The visual publicity contained a language created from provocative images; and yet from one image to another, within the eye of any beholder, anywhere, it produced a state of constant enunciation: ‘This is the Olympics. This is Mexico. This is 1968.’
Below is a personal account of the design and atmosphere of the 1968 Olympics by the Games designer Lance Wyman:
“Graphic design became an important visual ambassador for the 1968 Mexico Olympic Games, It was the first time the games were hosted by a Latin American nation. In planning for the games, Mexico, an emerging third world nation, could not afford to make the extensive architectural statement made in Tokyo four years earlier. Graphic design contributed to the ambiance of the Mexican games and helped to make a meaningful visual impact for fewer pesos.
I first went to Mexico from New York in November, 1966 with British designer Peter Murdoch to participate in, and fortunately win, an international competition to design the graphics for the Games which would be held in October, 1968. The team that formulated the design program was headed by Pedro Ramirez Vázquez, Chairman of the Organizing Committee and an important Mexican architect. Along with his responsibilities for the entire Olympics. Vázquez took special interest in the design program, enabling rapid development of ideas, keeping everything on track and making sure things were implemented as designed.
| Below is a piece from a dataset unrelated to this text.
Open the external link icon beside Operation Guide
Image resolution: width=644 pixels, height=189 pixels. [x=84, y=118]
His team of design directors included:
– Eduardo Terrazas, for urban design;
– Beatrice Trueblood, for Olympic publications;
– Manuel Villazon, for the student design team;
– Peter Murdoch, for special projects;
– and myself, for graphic design.
We were a multi-disciplined, multicultural team that worked efficiently together to design and direct the basic program.”
As I recall there were only two mandatory requirements; that we use the official five ring Olympic symbol to identify the games, and that we use three languages, Spanish, English and French, for all written communication. The Mexico 1968 logotype, based on traditional forms from the Mexican culture as well as being Sixties Op-art kinetic typography, set the tone for the entire graphics system. It was designed by integrating the official five ring Olympic symbol into the number 68 to create a parallel ine typography that suggested imagery found in Mexican preHispanic art and Mexican folk art. The logotype powerfully expressed a sense of place and culture and visually exclaimed the Games were in Mexico.
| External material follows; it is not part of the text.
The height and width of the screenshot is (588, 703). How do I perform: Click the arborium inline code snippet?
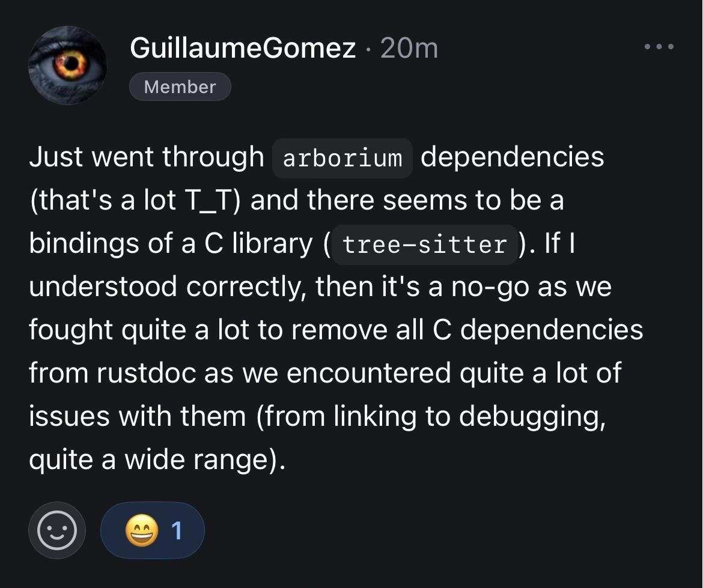click(342, 158)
Applications ranged from postage stamps to a two ton stadium entrance sculpture. An important kinetic application of the logotype was created by radiating its parallel lines outward, creating an image of Mexico as an emitting or expanding centre. The image was applied as painted wall murals throughout Mexico City, as a cast pattern on the Olympic torch, as film titles, as a postage stamp, as the fabric used for the uniforms of the Olympic guides, as helium filled balloons that identified the Olympic venues from the roadways and as large scale patterns of pure parallel lines painted directly on the plazas of the sport venues radiating outward from the pedestrian entrance portals. It became the Look of the Mexican Olympics.
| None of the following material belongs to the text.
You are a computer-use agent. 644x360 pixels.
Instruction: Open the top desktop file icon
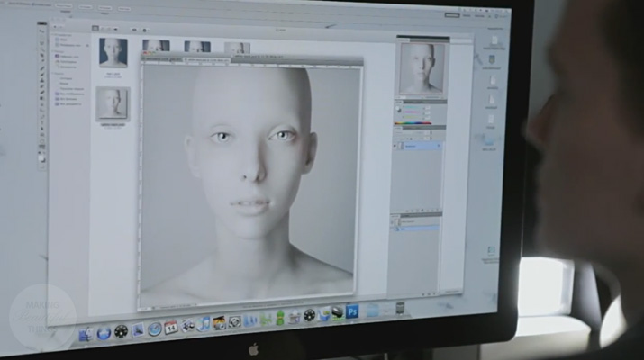494,41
The parallel line typeface based on the letter forms of the logotype was used for official inscriptions on coins and medals, for titles in Olympic publications, and to identify each of the sport venues by name on site signs and entry tickets. Written messages in the parallel line typeface were easily recognized as part of the Olympic program. In designing our icons we were lucky to have the icon systems designed four years earlier under the direction of Katzumi Masaru for the Tokyo Olympics as a guiding light.
A major difference between Katzumi`s icons and ours is that the Tokyo sport icons were bold stick figures that incorporated the entire human figure. Our sport icons focused on an expressive detail, a part of the athlete`s body or a piece of equipment, creating images similar to glyphs found in Mexican preHispanic cultures. We relied heavily on the sport icons as communicators that could cross cultural and language barriers.
Last, but by no meansleast, is colour. Colour and Mexico are synonymous. We used bright colour to code the sport events, the motor routes, the entry tickets, and the seating sections in the venues. We applied colour liberally to postage stamps, publication mastheads, souvenirs, and stadium plazas. Colour helped transform the 1968 Summer Olympic Games into a Mexican fiesta.”